Description of the task ::
Gather all lines in the entries below that include the word "agent".

Task input ::

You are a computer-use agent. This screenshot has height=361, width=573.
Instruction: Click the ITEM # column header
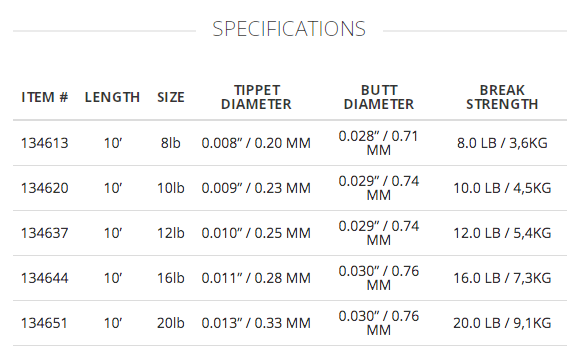point(45,97)
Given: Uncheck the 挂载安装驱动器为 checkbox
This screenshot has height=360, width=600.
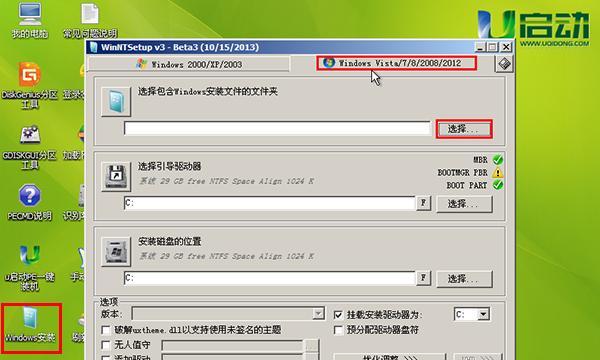Looking at the screenshot, I should coord(338,315).
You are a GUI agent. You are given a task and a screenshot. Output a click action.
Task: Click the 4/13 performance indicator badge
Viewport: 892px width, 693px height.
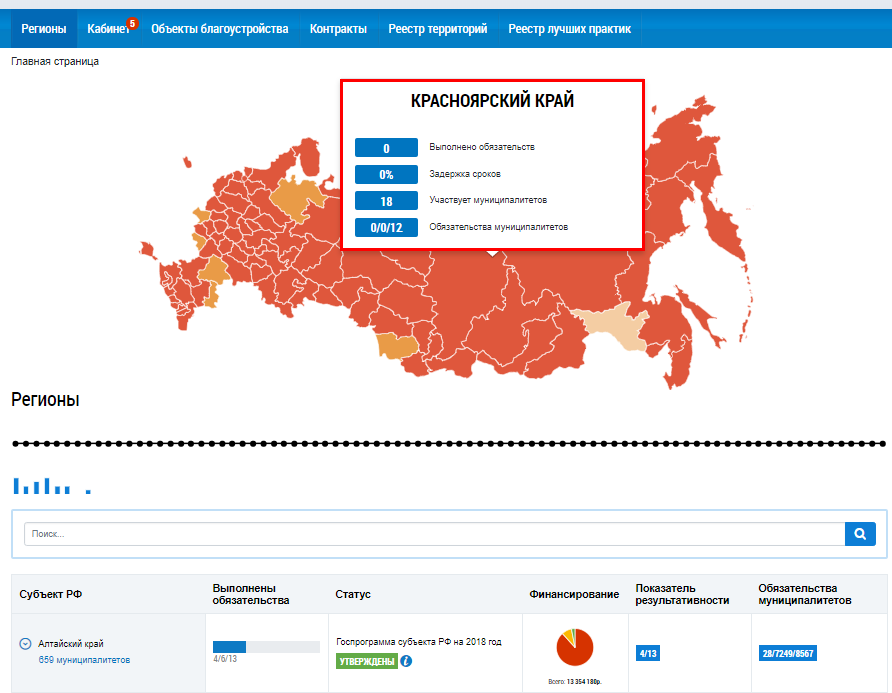click(647, 654)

Result for this exercise ::
You are a computer-use agent. This screenshot has height=361, width=573.
You are a GUI agent. You are given a task and a screenshot. Output a click action.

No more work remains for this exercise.